China’s tech giants have doubled capital spending this year as they splurge on artificial intelligence infrastructure, despite US sanctions designed to limit the country’s progress in the crucial technology.
Alibaba, Tencent and Baidu had combined capital expenditure of Rmb50bn ($7bn) in the first half, compared with Rmb23bn a year earlier. The groups said the focus was on buying processors and infrastructure related to powering the training of large language models for AI, both their own models and those of others.
TikTok parent ByteDance has also increased AI-related spending, backed by a cash pile of more than $50bn and with the benefit of being privately held and relatively free of investor scrutiny, according to two people familiar with the matter.
“We’ll continue to invest in R&D and AI capex to ensure the growth of our AI-driven cloud business,” Alibaba chief Eddie Wu told investors this month. “It’s simply because we see a lot of unmet demand from many clients.”
Alibaba is buying processors to train its Tongyi series of AI models and rent out computing power to others.

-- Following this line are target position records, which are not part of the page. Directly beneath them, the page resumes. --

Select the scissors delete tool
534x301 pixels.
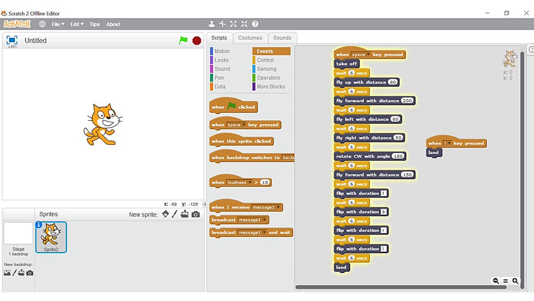click(222, 24)
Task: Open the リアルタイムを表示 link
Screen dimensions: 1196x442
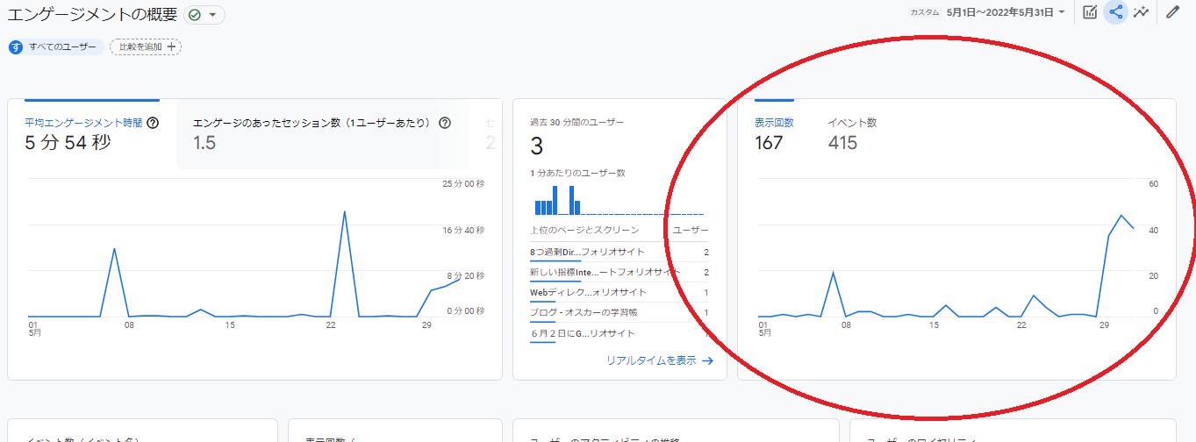Action: pos(659,360)
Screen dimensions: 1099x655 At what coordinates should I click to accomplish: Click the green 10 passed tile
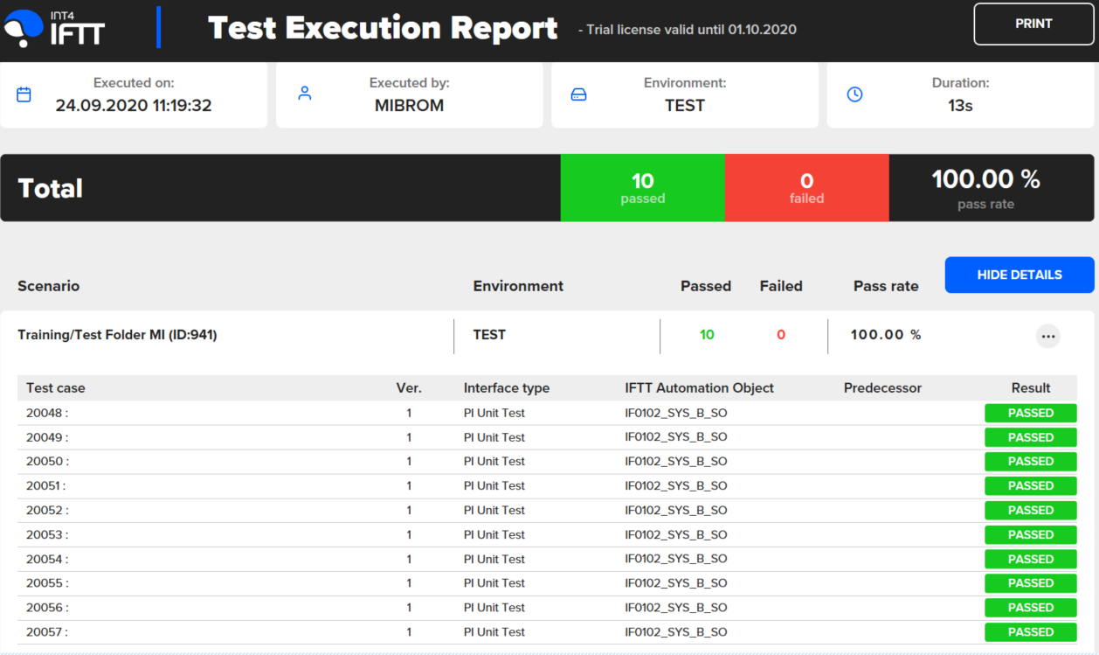point(642,188)
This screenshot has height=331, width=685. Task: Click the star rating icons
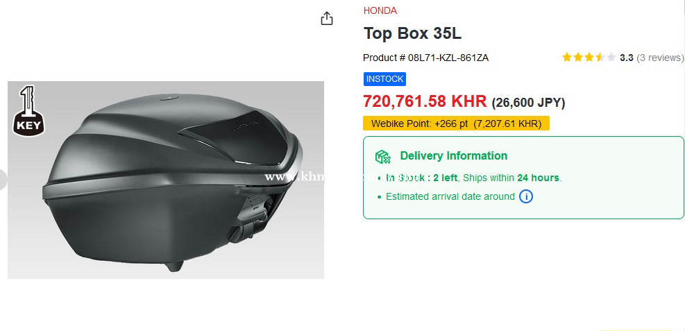click(x=589, y=58)
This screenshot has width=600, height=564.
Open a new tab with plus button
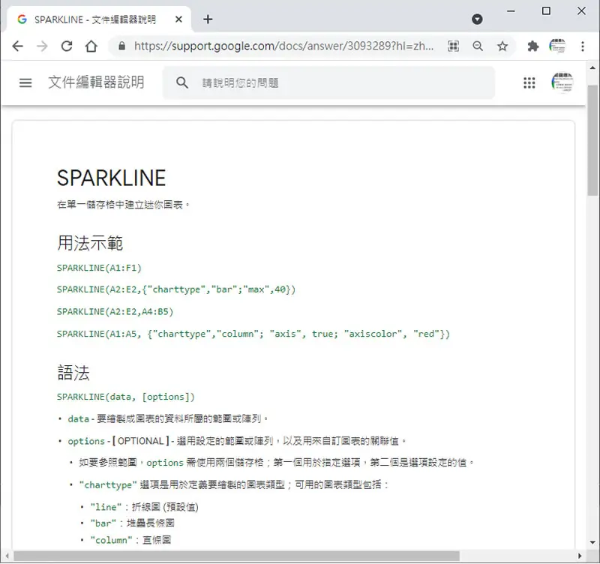(x=208, y=20)
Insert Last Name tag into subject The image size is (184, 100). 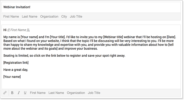[30, 16]
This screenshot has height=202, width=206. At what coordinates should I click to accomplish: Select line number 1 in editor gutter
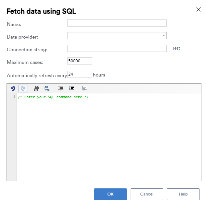[x=14, y=97]
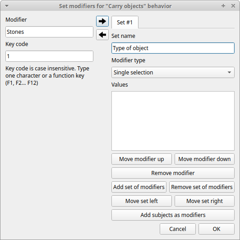The width and height of the screenshot is (240, 240).
Task: Click Move set right button
Action: coord(204,201)
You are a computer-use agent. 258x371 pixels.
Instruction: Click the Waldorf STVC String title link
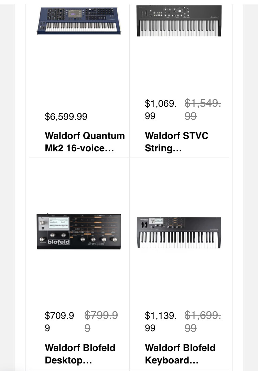click(x=177, y=142)
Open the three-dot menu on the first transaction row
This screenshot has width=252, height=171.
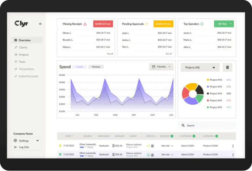click(x=233, y=146)
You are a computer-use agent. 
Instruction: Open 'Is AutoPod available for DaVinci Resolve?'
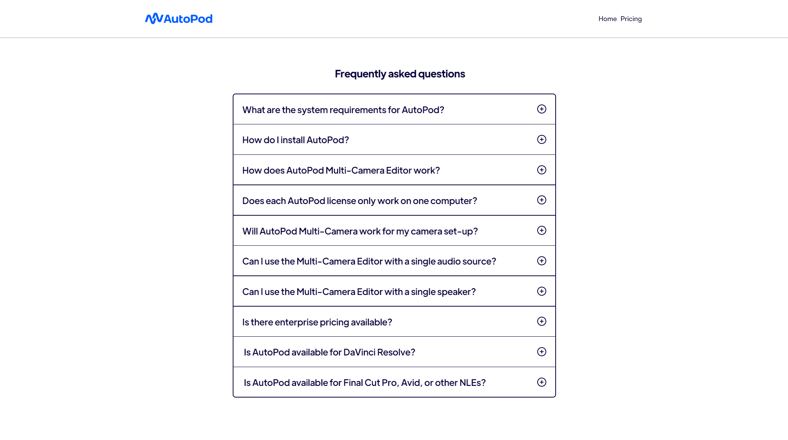pyautogui.click(x=329, y=352)
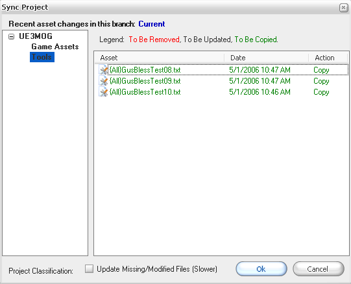
Task: Click the file icon beside GusBlessTest09.txt
Action: point(103,81)
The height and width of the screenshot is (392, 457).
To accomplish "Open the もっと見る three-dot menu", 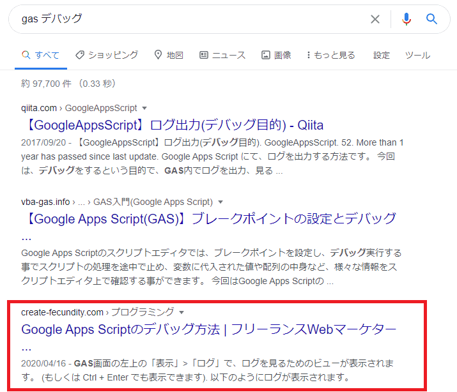I will point(309,55).
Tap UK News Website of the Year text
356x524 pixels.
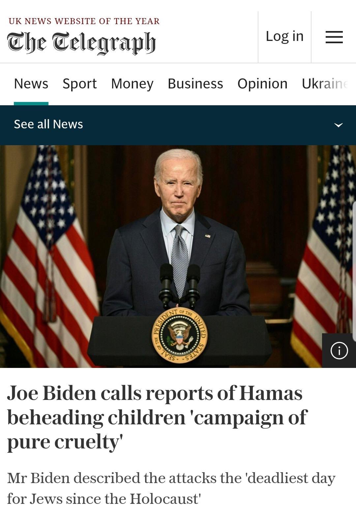pos(84,21)
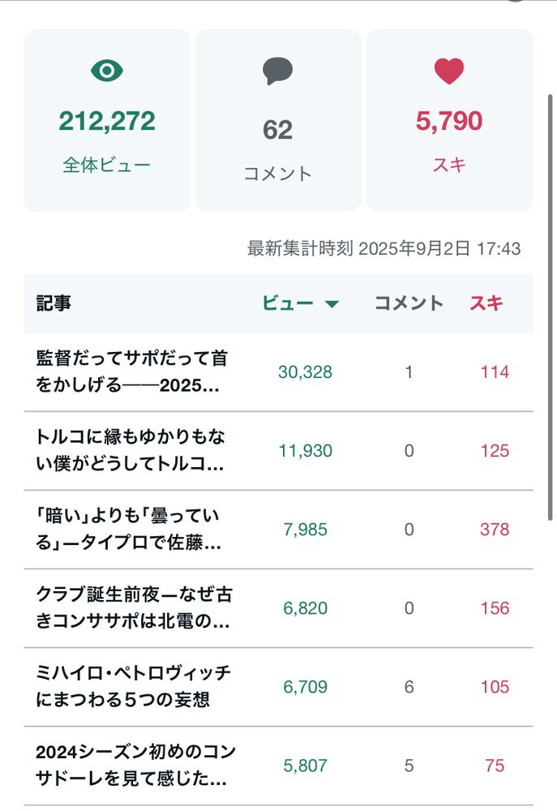Click the 378 スキ count
This screenshot has width=557, height=811.
(x=495, y=529)
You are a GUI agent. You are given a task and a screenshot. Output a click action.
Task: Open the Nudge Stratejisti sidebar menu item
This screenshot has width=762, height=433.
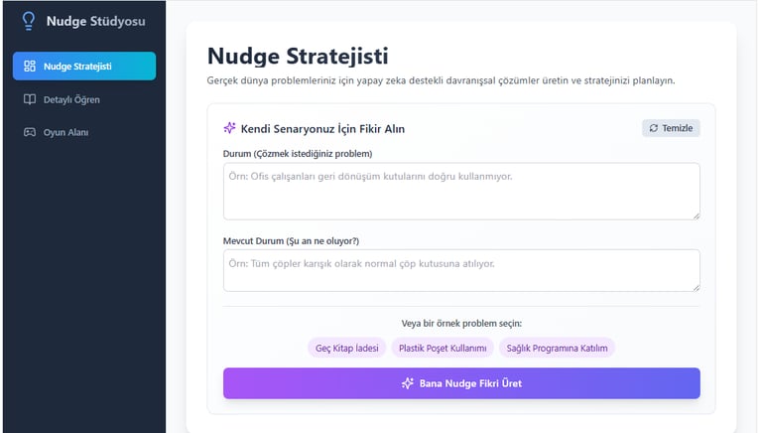point(84,67)
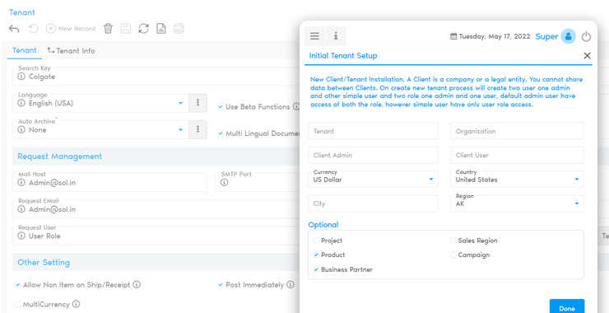Click the report document toolbar icon

(161, 28)
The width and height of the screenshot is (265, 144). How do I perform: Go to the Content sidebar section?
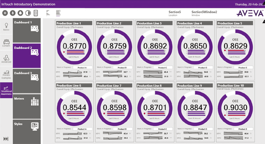pyautogui.click(x=6, y=43)
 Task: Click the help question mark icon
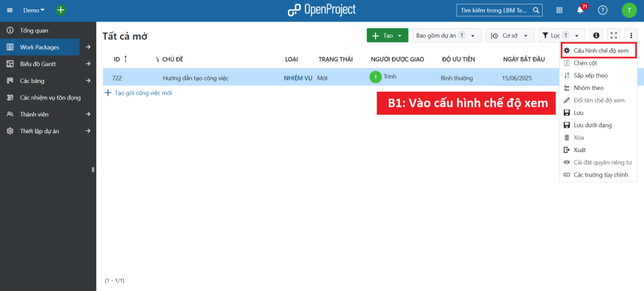coord(602,10)
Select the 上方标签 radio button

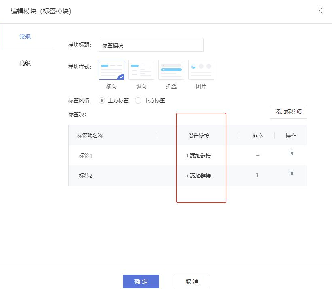coord(102,100)
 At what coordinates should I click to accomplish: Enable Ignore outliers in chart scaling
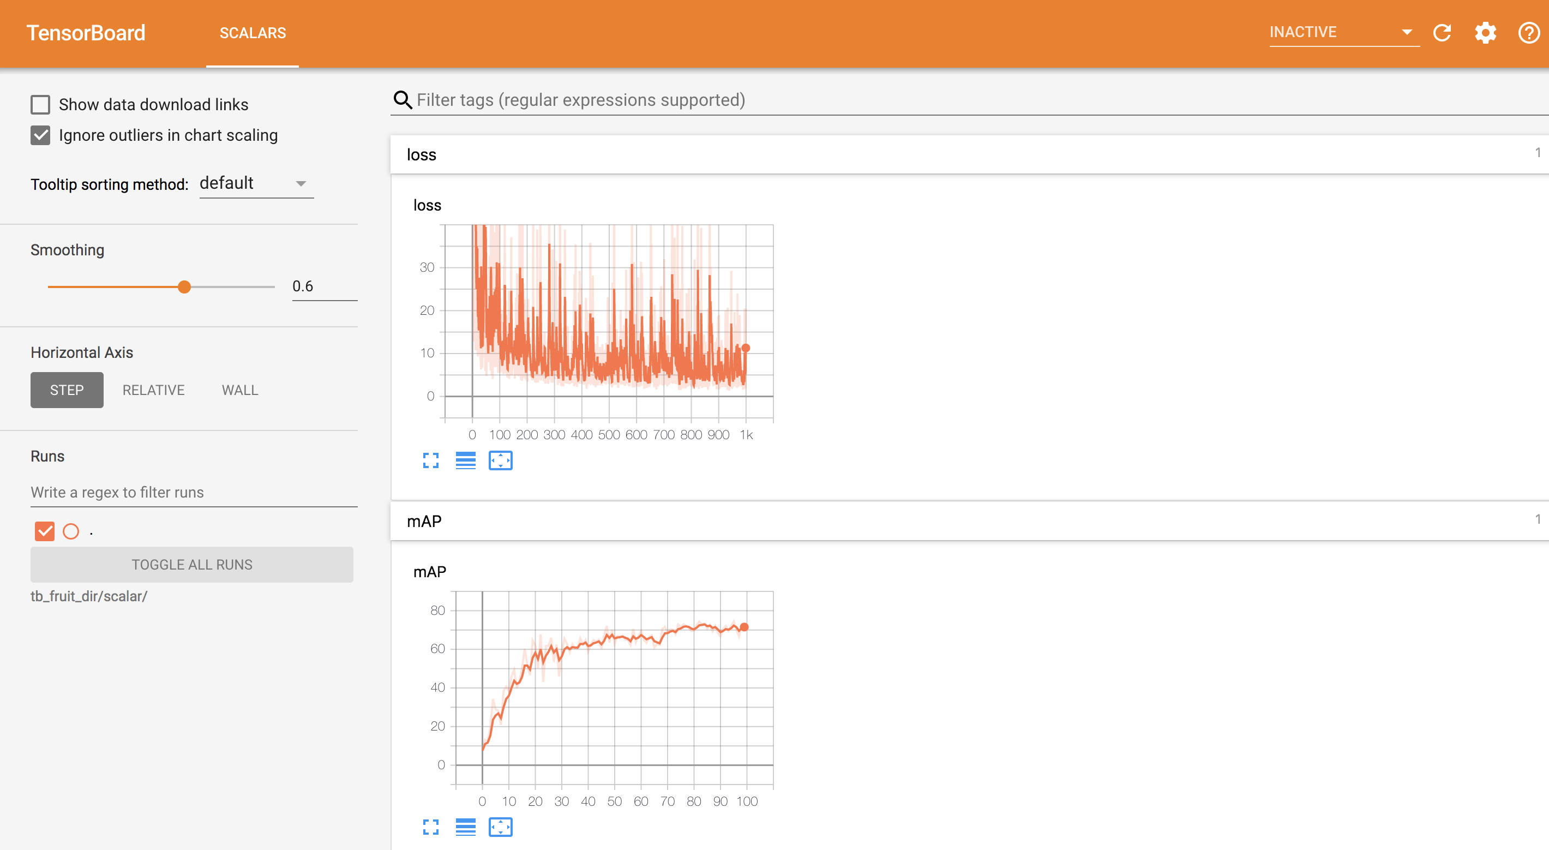40,135
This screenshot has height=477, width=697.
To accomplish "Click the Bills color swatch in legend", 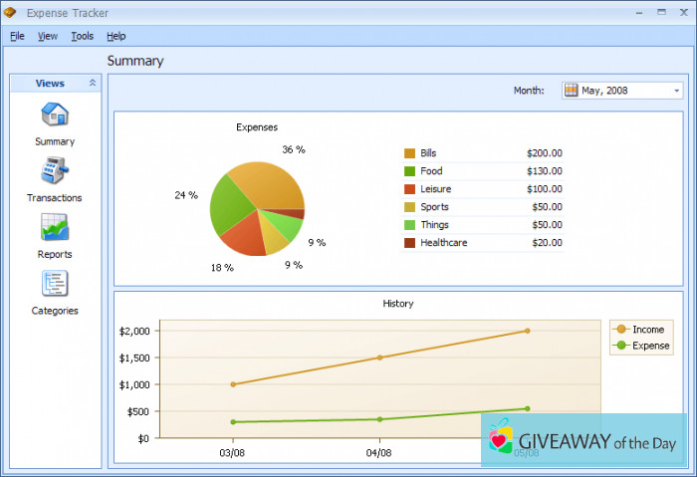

The Chinese tech giant’s capex in the first half totalled Rmb23bn, up 123 per cent from a year earlier.
“What we see when we’re making these kind of capex investments, as soon as we get a server up, that server is essentially instantly running at full capacity,” Wu said. “We can expect to see a very high ROI [return on investment] over these next quarters.”
Sales for the group’s cloud business accelerated during the second quarter, rising 6 per cent from a year earlier. Alibaba said AI-related product revenues had more than doubled year on year.
The spurt is in part being driven by investments in Chinese AI start-ups structured to bring in customers. Just under half of the $800mn it put into AI start-up Moonshot in February came in the form of vouchers to buy its cloud services.
While US export controls are cutting off access to Nvidia’s leading AI processors such as the H100 and upcoming Blackwell series, China’s tech giants can buy lower-performance processors such as Nvidia’s H20, which was designed not to exceed computing power thresholds set by Washington.
Analysts expect Nvidia to ship more than 1mn of the processors to Chinese tech groups in the coming months, at $12,000 to $13,000 a unit. ByteDance was a major customer, the two people familiar with the matter said.
Dylan Patel of chip research group SemiAnalysis estimates TikTok’s parent has been purchasing hundreds of thousands of H20s for its data centres in China, while also spending heavily to work with partners and build computing infrastructure in Johor, Malaysia.
“ByteDance is the largest Chinese purchaser of AI because they are investing heavily in China, Malaysia, and buying from US clouds,” said Patel.
Social media and gaming giant Tencent said capex rose to Rmb23bn in the first six months, up 176 per cent from a year earlier, in part “driven by investment in GPU and CPU servers”.
James Mitchell, chief strategy officer, said the company’s cloud business had benefited from a growing need to rent graphics processing units but on a smaller scale than the boom being experienced by US peers.
“You don’t have the same multitude of extremely well-funded start-ups trying to build large language models on their own in China. There are many small companies, but they’re capitalised for $1bn, $2bn,” he said. “They’re not capitalised at $10bn or $90bn” like in the US.
One person familiar with Tencent’s investment strategy said it was writing smaller cheques for AI groups because of lingering concerns about Beijing’s regulatory stance.
China’s longtime AI leader Baidu has been the most restrained on capex, spending Rmb4.2bn in the first half, up 4 per cent from a year earlier.
Overall, China’s Big Tech capex outlays still lag far behind those of their American peers. Alphabet, Amazon, Meta and Microsoft spent $106bn during the first half and pledged further investment in the coming months.